CoLC: Communication-Efficient Collaborative Perception with LiDAR Completion

The paper proposes CoLC, a communication-efficient collaborative perception framework that leverages LiDAR completion techniques—specifically Foreground-Aware Point Sampling, Completion-Enhanced Early Fusion, and Dense-Guided Dual Alignment—to restore scene completeness from sparse transmissions and achieve superior perception-communication trade-offs while remaining robust to model heterogeneity.

Yushan Han, Hui Zhang, Qiming Xia, Yi Jin, Yidong Li

Published 2026-03-03
📖 4 min read☕ Coffee break read

Imagine you are driving a self-driving car in a heavy fog. You can only see a few meters ahead. Suddenly, a car pulls out from a side street you can't see, or a pedestrian steps out from behind a large truck. Your car's sensors are blind to these dangers.

Collaborative Perception is like giving your car a "superpower": it lets nearby cars share what they see with you. If the car next to you sees the pedestrian, it tells you, and you can stop in time.

However, there's a catch. Sharing raw sensor data (like a high-definition 3D map of everything around you) is like trying to stream a 4K movie over a dial-up internet connection. It takes too much bandwidth, causes lag, and is too expensive for real-world use.

Most current solutions try to solve this by sending only "summarized" data (like "there is a car here").
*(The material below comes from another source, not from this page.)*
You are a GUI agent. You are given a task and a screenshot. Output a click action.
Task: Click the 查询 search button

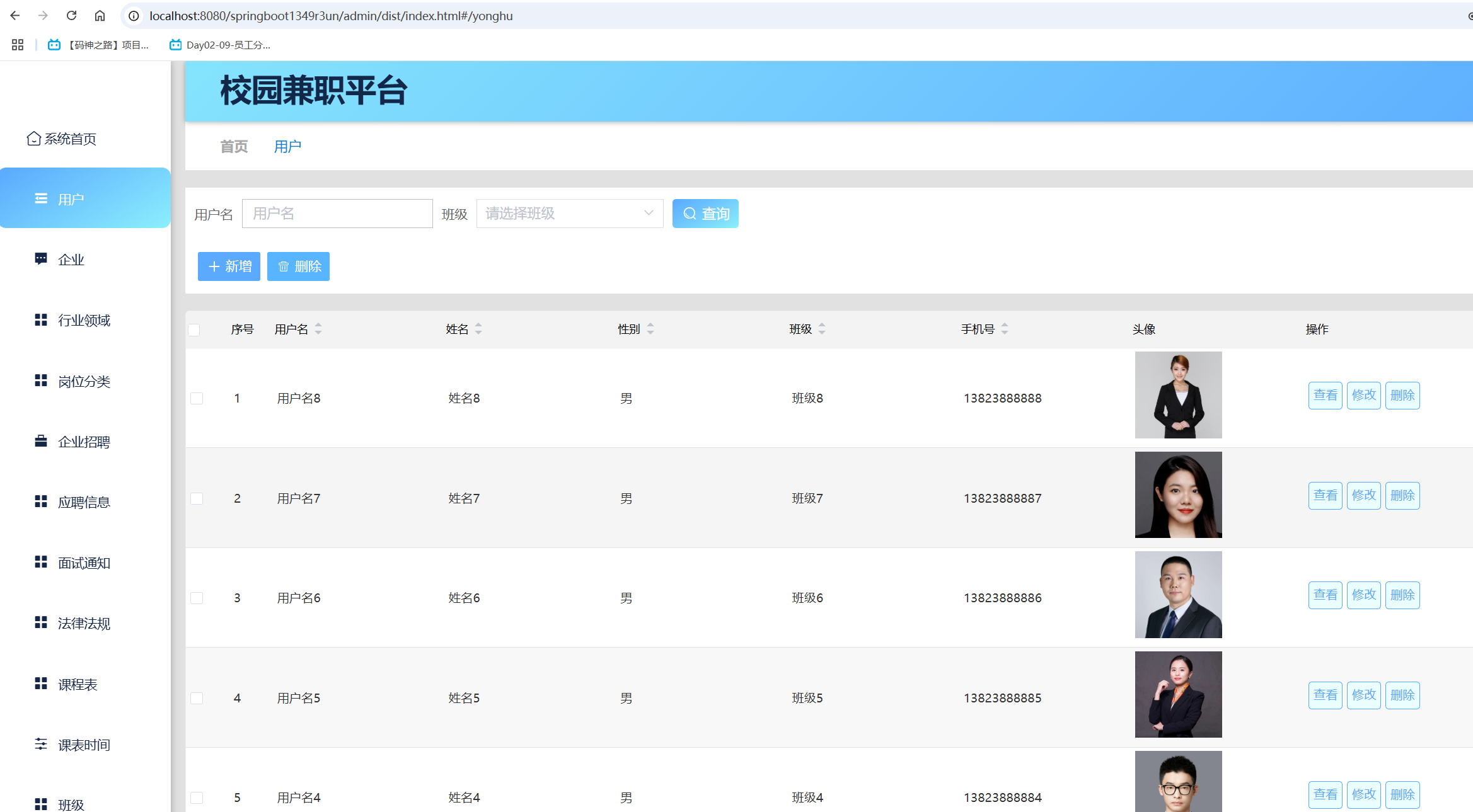[705, 214]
But this is like sending a text message saying "Car" instead of showing a photo. You lose the details, and if the cars are using different software, they might not understand each other's summaries.
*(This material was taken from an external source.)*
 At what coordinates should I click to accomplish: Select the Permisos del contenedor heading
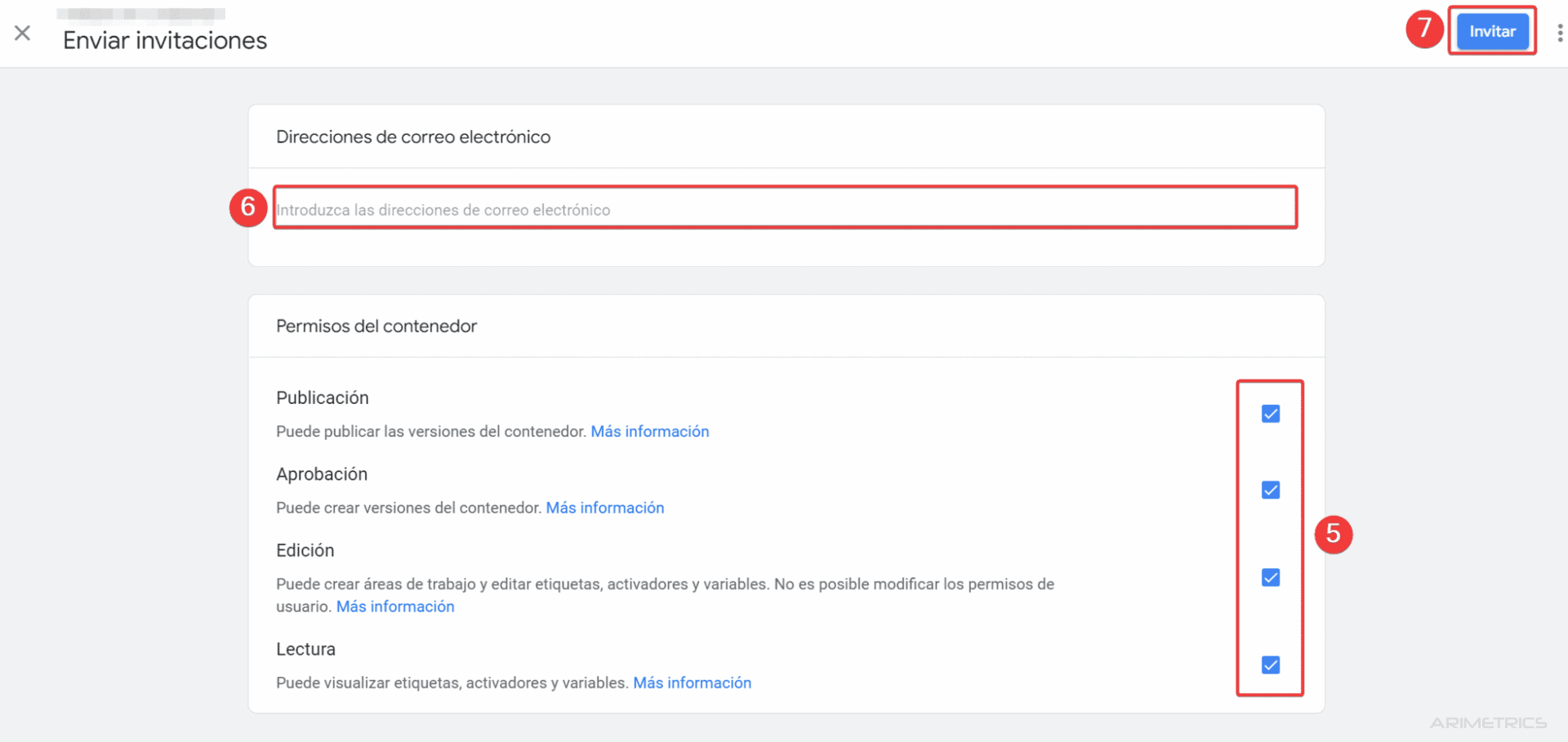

CoLC (Communication-Efficient Collaborative Perception with LiDAR Completion) is a new, smarter way to do this. Think of it as a "Smart Sketch and Fill-In" system.

Here is how it works, broken down into three simple steps:

1. The Smart Sketch (Foreground-Aware Point Sampling)

Instead of sending a massive, heavy file of every single point in the scene, the neighboring cars act like a sketch artist.

  • The Problem: If they only send the "important" things (like the car or pedestrian), the picture looks weird and floating because the background (the road, the trees) is missing.
  • The CoLC Solution: They send a selective sketch. They send all the important objects (the "Foreground") but also a few key "anchor points" from the background (the "Background") to show context.
  • The Analogy: Imagine you are describing a room to a friend over the phone. Instead of listing every single dust mote, you say, "There's a red sofa here, a coffee table there, and a window on the left." You keep the message short but give enough context so the friend can picture the room.

2. The Magic Fill-In (LiDAR Completion)

Now, your car receives this "sparse sketch." It looks a bit empty and patchy. This is where the Magic Fill-In happens.

  • The Problem: Your car needs a full, dense 3D map to drive safely, not a sketch with holes in it.
  • The CoLC Solution: Your car has a built-in AI "Imagination Engine." It looks at the sparse sketch it received and uses its training to "fill in the blanks." It predicts where the missing points should be, turning the sketch back into a solid, dense 3D model.
  • The Analogy: It's like looking at a connect-the-dots puzzle where only 20% of the dots are there. Your brain (the AI) instantly fills in the lines to see the whole picture of a dog, even though you only saw a few dots.

3. The Double-Check (Dense-Guided Dual Alignment)

Sometimes, when the AI "imagines" the missing parts, it might get the shape slightly wrong or the colors (semantics) a bit off.

  • The Solution: During the training phase, the system uses a Double-Check method. It compares its "filled-in" picture against a perfect, real-life picture to make sure the shapes are straight and the objects are identified correctly.
  • The Analogy: It's like an art teacher correcting a student's drawing. "You drew the car's wheel here, but it should be slightly lower to match the ground." This ensures the final result is not just a guess, but a reliable reconstruction.

Why is this a big deal?

  • It's Efficient: It sends much less data (like a sketch) but gives you the full experience (the 3D map).
  • It's Robust: Because it sends raw "dots" rather than complex summaries, it works even if your car uses different software than the neighbor's car. It's like speaking a universal language of "dots" instead of a specific dialect.
  • It's Safe: It recovers the missing details that other methods lose, ensuring the car doesn't miss a pedestrian just because the data was compressed too much.

In short: CoLC allows self-driving cars to share a "rough draft" of their view, which their own AI then instantly turns into a "finished masterpiece," ensuring everyone stays safe without clogging up the communication network.